The tax return, mailed anonymously to Pulitzer prize-winning journalist David Day Johnston, was unveiled on the Rachel Maddow show on MSNBC Tuesday night and showed Trump reporting business losses of $103 million while paying $36.5 million in taxes, a rate of 24.5 percent, higher than the 10 percent average of most American taxpayers but below the 27.4 percent that taxpayers who earn $1 million or more are expected to pay.
Trump, of course, went on a Twitter tantrum early Wednesday, calling the leak of his returns illegal and questioned how Johnston obtained the return.
“Does anybody really believe that a reporter, who nobody ever heard of, ‘went to his mailbox’ and found my tax returns? @NBCNews FAKE NEWS!” Trump said in one of his tweets.
Johnston said he wouldn’t be surprised if Trump, or one of his close aides, sent the return to him. “Donald has a long history of leaking things about himself,” Johnston says.
The $103 million loss was the last part of a total loss of $900 million that allowed Trump to avoid paying taxes since it became part of his tax filings in 1995. Trump’s tax bill, however, was part of the Alternative Minimum Tax, which is used to prevent high-income taxpayers from paying only minimal taxes.
Without the AMT, Trump’s tax bill would have been far less and he has promised to put an end of the tax, which brings in more than $350 billion to the U.S. Treasury.
As Johnston and others have reported, Trump has often leaked information about himself or posed as a spokesman with a phony name to promote himself in the past.
In the 1980s and ’90s, Trump often used the phone to praise himself and his actions in calls to the media, claiming to be “John Barron” or “John Miller” or other names.
“For more than a decade – 1980 to 1991 — Trump used phony names to promote himself,” says Trump biographer Michael D’Antonio. “I know from my work as Trump’s biographer.”
Others say Trump still uses the ruse when we can.
The missing information from Trump’s tax return is a tell-tale sign that points to him being behind the release of the abbreviated document. Johnston notes that the two pages sent to him excludes the real information on “who he’s beholden to.”

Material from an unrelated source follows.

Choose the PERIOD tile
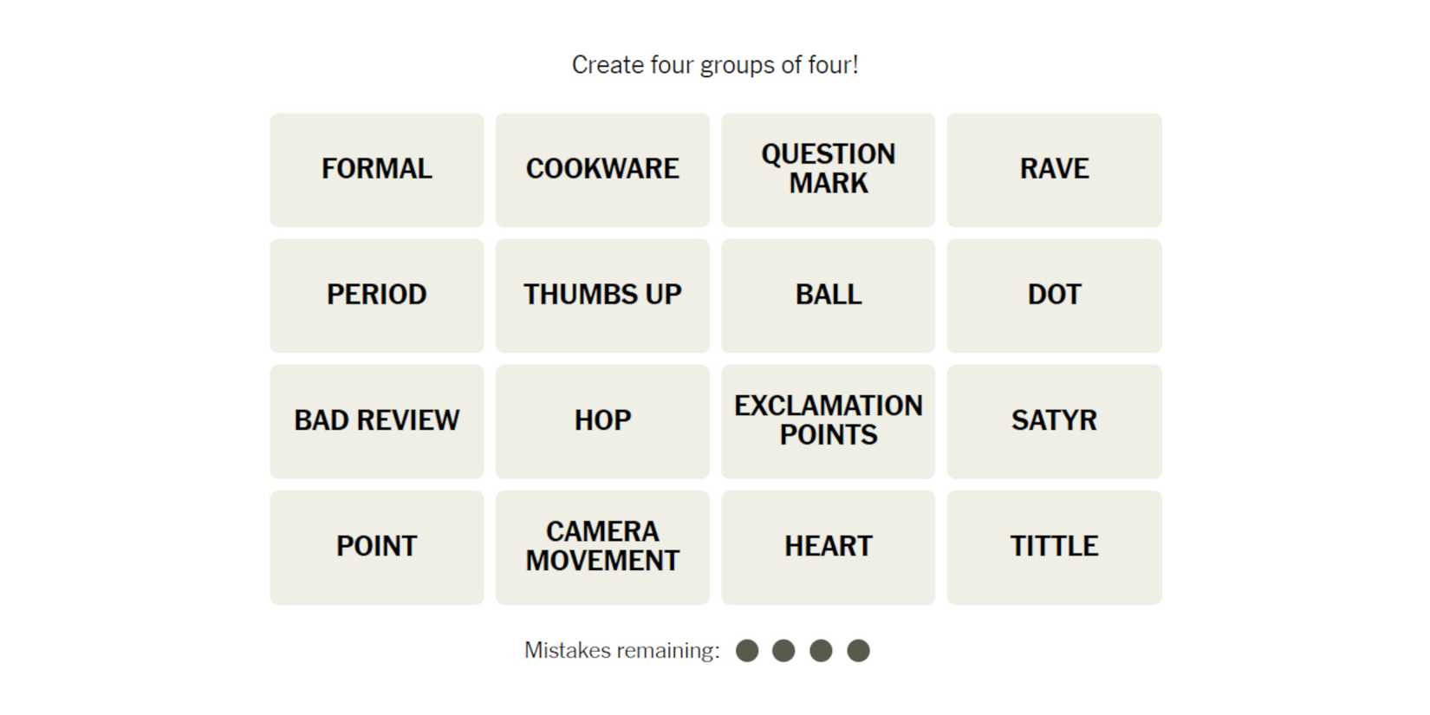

The White House verified the tax return as “real.” The copy sent to Johnston was stamped “Client Copy,” which normally means it was a copy provided to Trump as his copy of what was prepared by his tax advisors.
Unauthorized release or publishing of federal tax returns is a federal criminal offense which can bring a fine of $5,000 and up to five years in jail. Maddow argued on her show that MSNBC was exercising its First Amendment rights to release the information “in the public interest.”

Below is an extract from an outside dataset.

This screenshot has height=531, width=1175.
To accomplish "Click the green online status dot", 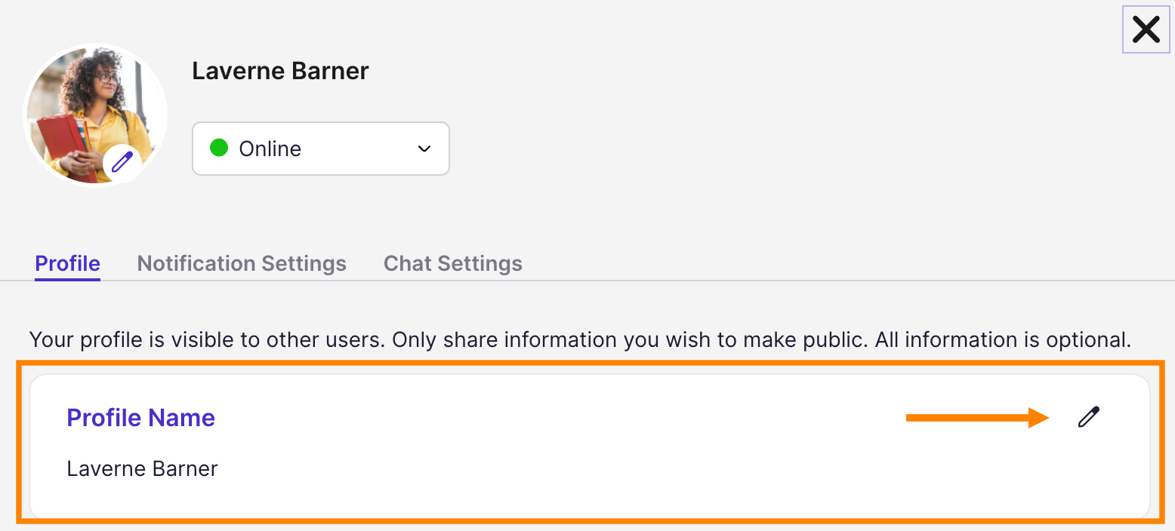I will (219, 148).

Those close to Trump say he could have authorized release of the 2005 return to push news about his tangles with Republicans and other mistakes of his error-prone presidency off the front pages of newspapers and as leads in broadcast news report.
“Diversion is a tried and tested Trump tool when he comes under fire,” says a former employee of the Trump Organization. “He has used it successfully many times.”